(Data in this exercise)
=== Section Start ===

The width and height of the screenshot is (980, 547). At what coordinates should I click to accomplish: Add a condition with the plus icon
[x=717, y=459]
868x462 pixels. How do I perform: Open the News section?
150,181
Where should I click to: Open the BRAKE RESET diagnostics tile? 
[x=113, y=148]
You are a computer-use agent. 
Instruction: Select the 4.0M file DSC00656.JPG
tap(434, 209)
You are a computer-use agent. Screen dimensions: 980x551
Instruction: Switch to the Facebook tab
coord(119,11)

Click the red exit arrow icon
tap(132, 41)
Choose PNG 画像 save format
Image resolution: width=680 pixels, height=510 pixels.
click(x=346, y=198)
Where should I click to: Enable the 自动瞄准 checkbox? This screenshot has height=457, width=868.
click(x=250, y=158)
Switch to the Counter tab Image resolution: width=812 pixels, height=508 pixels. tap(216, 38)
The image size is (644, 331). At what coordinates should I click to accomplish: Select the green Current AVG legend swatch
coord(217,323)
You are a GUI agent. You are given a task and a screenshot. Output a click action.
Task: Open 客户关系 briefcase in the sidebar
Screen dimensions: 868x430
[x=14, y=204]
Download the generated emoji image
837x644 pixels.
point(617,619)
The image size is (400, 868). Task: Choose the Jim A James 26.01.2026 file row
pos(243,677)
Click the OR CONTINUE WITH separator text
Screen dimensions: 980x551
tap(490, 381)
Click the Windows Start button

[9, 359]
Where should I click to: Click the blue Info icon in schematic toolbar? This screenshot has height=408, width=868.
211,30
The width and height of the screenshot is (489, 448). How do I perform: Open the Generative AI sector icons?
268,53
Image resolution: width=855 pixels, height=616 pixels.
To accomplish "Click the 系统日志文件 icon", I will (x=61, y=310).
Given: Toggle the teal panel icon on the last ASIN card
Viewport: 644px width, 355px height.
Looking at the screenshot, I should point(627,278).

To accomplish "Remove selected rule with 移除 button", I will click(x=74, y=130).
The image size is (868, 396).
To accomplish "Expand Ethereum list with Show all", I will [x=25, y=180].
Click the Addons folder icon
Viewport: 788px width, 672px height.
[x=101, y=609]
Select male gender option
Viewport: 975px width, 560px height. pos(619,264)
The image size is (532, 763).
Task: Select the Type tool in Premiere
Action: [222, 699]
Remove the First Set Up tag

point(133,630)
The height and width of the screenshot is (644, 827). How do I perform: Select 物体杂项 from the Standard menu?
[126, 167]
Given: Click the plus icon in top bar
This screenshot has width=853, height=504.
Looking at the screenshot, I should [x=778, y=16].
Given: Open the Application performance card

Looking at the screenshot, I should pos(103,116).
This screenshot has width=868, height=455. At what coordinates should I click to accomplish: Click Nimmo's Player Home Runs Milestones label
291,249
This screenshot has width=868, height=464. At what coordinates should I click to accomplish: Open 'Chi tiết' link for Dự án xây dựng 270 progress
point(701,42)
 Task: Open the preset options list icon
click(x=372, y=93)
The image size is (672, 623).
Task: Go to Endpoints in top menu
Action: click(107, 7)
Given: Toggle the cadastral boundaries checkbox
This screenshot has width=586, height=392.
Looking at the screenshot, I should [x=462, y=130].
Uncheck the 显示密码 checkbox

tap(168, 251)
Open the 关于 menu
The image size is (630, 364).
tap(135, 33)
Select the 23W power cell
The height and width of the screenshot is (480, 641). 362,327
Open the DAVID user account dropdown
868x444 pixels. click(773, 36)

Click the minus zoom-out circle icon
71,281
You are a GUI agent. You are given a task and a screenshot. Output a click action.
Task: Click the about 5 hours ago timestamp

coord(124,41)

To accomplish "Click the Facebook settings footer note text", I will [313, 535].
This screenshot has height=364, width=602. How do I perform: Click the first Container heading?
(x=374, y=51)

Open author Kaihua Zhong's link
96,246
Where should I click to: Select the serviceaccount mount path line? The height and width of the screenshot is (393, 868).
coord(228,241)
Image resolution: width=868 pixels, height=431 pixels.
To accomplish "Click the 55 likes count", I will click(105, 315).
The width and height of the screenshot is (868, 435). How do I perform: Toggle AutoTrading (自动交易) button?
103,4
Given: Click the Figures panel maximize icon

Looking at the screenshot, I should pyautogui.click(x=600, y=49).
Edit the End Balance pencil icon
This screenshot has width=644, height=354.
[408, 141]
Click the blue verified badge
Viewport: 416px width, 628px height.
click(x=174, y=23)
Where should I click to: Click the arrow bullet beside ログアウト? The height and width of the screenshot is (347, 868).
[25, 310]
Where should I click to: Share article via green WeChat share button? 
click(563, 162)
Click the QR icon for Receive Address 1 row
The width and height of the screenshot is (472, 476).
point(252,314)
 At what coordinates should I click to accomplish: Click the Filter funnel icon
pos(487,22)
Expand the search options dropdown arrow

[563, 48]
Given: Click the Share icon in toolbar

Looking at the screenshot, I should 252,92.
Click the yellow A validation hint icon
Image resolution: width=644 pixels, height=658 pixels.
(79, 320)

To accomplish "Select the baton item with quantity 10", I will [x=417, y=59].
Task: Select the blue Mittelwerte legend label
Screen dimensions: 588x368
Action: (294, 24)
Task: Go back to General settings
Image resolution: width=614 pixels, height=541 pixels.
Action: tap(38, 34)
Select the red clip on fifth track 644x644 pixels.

=== Section End ===

Reproduce the whole listing above, word for word.

The width and height of the screenshot is (980, 547). At what coordinates should I click to accomplish: Add a condition with the plus icon
[x=717, y=459]
868x462 pixels. How do I perform: Open the News section?
150,181
Where should I click to: Open the BRAKE RESET diagnostics tile? 
[x=113, y=148]
You are a computer-use agent. 
Instruction: Select the 4.0M file DSC00656.JPG
tap(434, 209)
You are a computer-use agent. Screen dimensions: 980x551
Instruction: Switch to the Facebook tab
coord(119,11)

Click the red exit arrow icon
tap(132, 41)
Choose PNG 画像 save format
Image resolution: width=680 pixels, height=510 pixels.
click(x=346, y=198)
Where should I click to: Enable the 自动瞄准 checkbox? This screenshot has height=457, width=868.
click(x=250, y=158)
Switch to the Counter tab Image resolution: width=812 pixels, height=508 pixels. tap(216, 38)
The image size is (644, 331). At what coordinates should I click to accomplish: Select the green Current AVG legend swatch
coord(217,323)
You are a GUI agent. You are given a task and a screenshot. Output a click action.
Task: Open 客户关系 briefcase in the sidebar
Screen dimensions: 868x430
[x=14, y=204]
Download the generated emoji image
837x644 pixels.
point(617,619)
The image size is (400, 868). Task: Choose the Jim A James 26.01.2026 file row
pos(243,677)
Click the OR CONTINUE WITH separator text
Screen dimensions: 980x551
tap(490, 381)
Click the Windows Start button

[9, 359]
Where should I click to: Click the blue Info icon in schematic toolbar? This screenshot has height=408, width=868.
211,30
The width and height of the screenshot is (489, 448). How do I perform: Open the Generative AI sector icons?
268,53
Image resolution: width=855 pixels, height=616 pixels.
To accomplish "Click the 系统日志文件 icon", I will (x=61, y=310).
Given: Toggle the teal panel icon on the last ASIN card
Viewport: 644px width, 355px height.
Looking at the screenshot, I should point(627,278).

To accomplish "Remove selected rule with 移除 button", I will click(x=74, y=130).
The image size is (868, 396).
To accomplish "Expand Ethereum list with Show all", I will [x=25, y=180].
Click the Addons folder icon
Viewport: 788px width, 672px height.
[x=101, y=609]
Select male gender option
Viewport: 975px width, 560px height. pos(619,264)
The image size is (532, 763).
Task: Select the Type tool in Premiere
Action: [222, 699]
Remove the First Set Up tag

point(133,630)
The height and width of the screenshot is (644, 827). How do I perform: Select 物体杂项 from the Standard menu?
[126, 167]
Given: Click the plus icon in top bar
This screenshot has width=853, height=504.
Looking at the screenshot, I should [x=778, y=16].
Given: Open the Application performance card

Looking at the screenshot, I should pos(103,116).
This screenshot has width=868, height=455. At what coordinates should I click to accomplish: Click Nimmo's Player Home Runs Milestones label
291,249
This screenshot has width=868, height=464. At what coordinates should I click to accomplish: Open 'Chi tiết' link for Dự án xây dựng 270 progress
point(701,42)
 Task: Open the preset options list icon
click(x=372, y=93)
The image size is (672, 623).
Task: Go to Endpoints in top menu
Action: click(107, 7)
Given: Toggle the cadastral boundaries checkbox
This screenshot has width=586, height=392.
Looking at the screenshot, I should [x=462, y=130].
Uncheck the 显示密码 checkbox

tap(168, 251)
Open the 关于 menu
The image size is (630, 364).
tap(135, 33)
Select the 23W power cell
The height and width of the screenshot is (480, 641). 362,327
Open the DAVID user account dropdown
868x444 pixels. click(773, 36)

Click the minus zoom-out circle icon
71,281
You are a GUI agent. You are given a task and a screenshot. Output a click action.
Task: Click the about 5 hours ago timestamp

coord(124,41)

To accomplish "Click the Facebook settings footer note text", I will [313, 535].
This screenshot has height=364, width=602. How do I perform: Click the first Container heading?
(x=374, y=51)

Open author Kaihua Zhong's link
96,246
Where should I click to: Select the serviceaccount mount path line? The height and width of the screenshot is (393, 868).
coord(228,241)
Image resolution: width=868 pixels, height=431 pixels.
To accomplish "Click the 55 likes count", I will click(105, 315).
The width and height of the screenshot is (868, 435). How do I perform: Toggle AutoTrading (自动交易) button?
103,4
Given: Click the Figures panel maximize icon

Looking at the screenshot, I should pyautogui.click(x=600, y=49).
Edit the End Balance pencil icon
This screenshot has width=644, height=354.
[408, 141]
Click the blue verified badge
Viewport: 416px width, 628px height.
click(x=174, y=23)
Where should I click to: Click the arrow bullet beside ログアウト? The height and width of the screenshot is (347, 868).
[25, 310]
Where should I click to: Share article via green WeChat share button? 
click(563, 162)
Click the QR icon for Receive Address 1 row
The width and height of the screenshot is (472, 476).
point(252,314)
 At what coordinates should I click to accomplish: Click the Filter funnel icon
pos(487,22)
Expand the search options dropdown arrow

[563, 48]
Given: Click the Share icon in toolbar

Looking at the screenshot, I should 252,92.
Click the yellow A validation hint icon
Image resolution: width=644 pixels, height=658 pixels.
(79, 320)

To accomplish "Select the baton item with quantity 10", I will [x=417, y=59].
Task: Select the blue Mittelwerte legend label
Screen dimensions: 588x368
Action: (294, 24)
Task: Go back to General settings
Image resolution: width=614 pixels, height=541 pixels.
Action: tap(38, 34)
Select the red clip on fifth track 644x644 pixels.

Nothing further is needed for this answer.